Olenicoff pleaded guilty after a three-year criminal probe that included a search of his office and house by IRS agents in 2005. He admitted that from 1998 to 2004, he filed false returns that hid accounts in Switzerland, Liechtenstein, England and the Bahamas.
Criminal Charges
Birkenfeld's evidence helped lead to criminal charges against UBS in 2009. The bank avoided prosecution by paying $780 million, admitting it helped thousands of Americans evade taxes and turning over the names of 250 American clients to U.S. authorities. UBS later revealed another 4,450 accounts.
After that, a U.S. probe of offshore accounts mushroomed. Prosecutors charged almost 50 taxpayers and two dozen foreign bankers or advisers with tax crimes. Seven current or former bankers at Credit Suisse AG and Switzerland's oldest private lender, Wegelin & Co., were indicted. Some 33,000 more Americans avoided prosecution by declaring offshore accounts to the IRS.
Olenicoff sued UBS, Birkenfeld and others in 2008. The April 2 filing claimed they “grossly mismanaged and churned Olenicoff's assets to their own benefit,” while hiding from him millions in “secret profits they were making by placing his money at risk.”
He claimed UBS put his assets in risky investments known as Double Currency Units, or DOCUs. They combined a money market investment with a call option on one currency against a second currency.
‘Vast Bulk'
“Birkenfeld never should have allowed Olenicoff to place the vast bulk of his assets in DOCUs,” according to the plaintiff's April 2 filing.
Olenicoff claimed the bank engaged in racketeering by violating a 2001 agreement with the IRS to serve as a “qualified intermediary.” It was supposed to provide the IRS with tax reporting and withholding on accounts held by U.S. clients.
Olenicoff built an empire by buying land and building industrial and office parks and apartments in four U.S. states.
The developer, who began banking offshore in 1980, said in a 2009 interview that he opened an account in the Cayman Islands and eventually moved tens of millions of dollars to the Bahamas, where he began banking with Barclays Plc. (BARC) He said he got a call out of the blue in 2000 from Birkenfeld at the Geneva office of London-based Barclays, where he worked before joining UBS.
Olenicoff Befriended
Olenicoff said Birkenfeld set out to befriend him and asked to visit him in Newport Beach to discuss his Barclays holdings, which exceeded $90 million. Birkenfeld then left Barclays, was hired at UBS and became Olenicoff's private banker.

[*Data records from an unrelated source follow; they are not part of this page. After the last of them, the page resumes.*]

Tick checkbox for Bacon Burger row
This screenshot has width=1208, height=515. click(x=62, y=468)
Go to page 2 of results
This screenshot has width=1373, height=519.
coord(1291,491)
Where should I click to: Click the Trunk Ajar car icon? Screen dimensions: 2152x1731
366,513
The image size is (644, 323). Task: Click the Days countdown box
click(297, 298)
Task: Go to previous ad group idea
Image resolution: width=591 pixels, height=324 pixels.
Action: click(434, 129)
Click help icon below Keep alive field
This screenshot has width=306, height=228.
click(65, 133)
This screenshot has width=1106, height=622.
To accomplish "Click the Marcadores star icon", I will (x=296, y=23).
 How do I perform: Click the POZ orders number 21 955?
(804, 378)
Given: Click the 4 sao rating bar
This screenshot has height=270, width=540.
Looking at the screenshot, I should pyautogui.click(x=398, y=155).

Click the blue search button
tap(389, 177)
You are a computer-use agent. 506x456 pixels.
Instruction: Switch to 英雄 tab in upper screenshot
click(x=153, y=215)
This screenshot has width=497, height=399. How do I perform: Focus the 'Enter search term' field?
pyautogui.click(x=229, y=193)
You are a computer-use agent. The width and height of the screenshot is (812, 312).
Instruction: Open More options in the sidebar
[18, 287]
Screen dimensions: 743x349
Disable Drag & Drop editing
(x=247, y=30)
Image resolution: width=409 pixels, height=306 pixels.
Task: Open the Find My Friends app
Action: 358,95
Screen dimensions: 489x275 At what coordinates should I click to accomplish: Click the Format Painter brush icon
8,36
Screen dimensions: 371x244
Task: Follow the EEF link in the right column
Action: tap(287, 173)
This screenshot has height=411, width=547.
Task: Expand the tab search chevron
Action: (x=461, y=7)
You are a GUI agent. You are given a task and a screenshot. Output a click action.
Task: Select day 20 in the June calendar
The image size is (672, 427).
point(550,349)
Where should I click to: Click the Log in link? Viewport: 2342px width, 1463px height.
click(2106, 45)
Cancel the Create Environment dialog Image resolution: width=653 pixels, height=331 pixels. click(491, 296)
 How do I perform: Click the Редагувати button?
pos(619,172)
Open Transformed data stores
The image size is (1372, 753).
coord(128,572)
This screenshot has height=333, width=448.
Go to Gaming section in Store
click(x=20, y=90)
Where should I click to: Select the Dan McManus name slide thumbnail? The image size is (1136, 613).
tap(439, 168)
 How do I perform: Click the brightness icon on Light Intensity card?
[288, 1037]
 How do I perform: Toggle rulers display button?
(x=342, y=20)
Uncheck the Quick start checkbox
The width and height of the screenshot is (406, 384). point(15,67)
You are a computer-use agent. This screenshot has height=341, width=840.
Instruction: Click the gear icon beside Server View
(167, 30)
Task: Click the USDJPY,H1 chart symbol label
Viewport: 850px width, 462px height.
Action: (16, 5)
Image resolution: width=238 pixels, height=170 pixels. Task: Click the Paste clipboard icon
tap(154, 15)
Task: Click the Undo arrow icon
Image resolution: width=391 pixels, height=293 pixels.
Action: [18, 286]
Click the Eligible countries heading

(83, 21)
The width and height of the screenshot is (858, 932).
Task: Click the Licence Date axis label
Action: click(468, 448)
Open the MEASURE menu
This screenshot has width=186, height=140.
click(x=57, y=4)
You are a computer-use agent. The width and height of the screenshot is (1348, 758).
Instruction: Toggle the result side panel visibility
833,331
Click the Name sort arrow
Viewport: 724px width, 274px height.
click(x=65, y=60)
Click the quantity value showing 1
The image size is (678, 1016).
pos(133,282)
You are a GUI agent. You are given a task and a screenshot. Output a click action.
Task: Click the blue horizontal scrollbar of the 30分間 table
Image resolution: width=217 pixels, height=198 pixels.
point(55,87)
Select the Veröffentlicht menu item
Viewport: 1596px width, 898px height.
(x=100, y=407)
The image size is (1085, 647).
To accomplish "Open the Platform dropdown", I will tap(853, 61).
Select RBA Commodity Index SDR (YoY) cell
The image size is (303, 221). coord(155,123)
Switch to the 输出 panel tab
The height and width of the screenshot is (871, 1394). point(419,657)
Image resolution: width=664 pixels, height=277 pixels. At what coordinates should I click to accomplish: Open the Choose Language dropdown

Olenicoff said Birkenfeld visited him in Miami, invited him to a regatta and encouraged him to come to Switzerland. In Geneva, he said, Birkenfeld and other bankers promised UBS would provide estate planning and meet IRS reporting requirements.
In its court filings, UBS said Olenicoff lied to the IRS “for at least three years before he met UBS.” After his guilty plea, he filed a Report of Foreign Bank and Financial Accounts for 1998 to 2004, disclosing an interest in 15 foreign accounts in 1998.
“Even Olenicoff cannot blame UBS for the tax fraud he committed years before he met anyone affiliated with UBS,” the bank said in its April 2 filing.
UBS said that while it admitted in its February 2009 deferred-prosecution agreement that it helped clients evade taxes, it “has never acknowledged, and it is not true, that UBS misled its own clients regarding the need to disclose accounts and pay taxes.”
‘Potentially Criminal'
The bank also said Olenicoff knew by November 2004 that his offshore accounts were “viewed as improper, indeed potentially criminal,” by the IRS. It cited a December 2004 e-mail he sent to Birkenfeld about his IRS audit.
UBS also denied in court papers that it mismanaged Olenicoff's DOCU investments, and asserted that it fully disclosed the risks. Olenicoff made more than $9 million, or 2.3 percent, in 128 separate transactions, the bank said.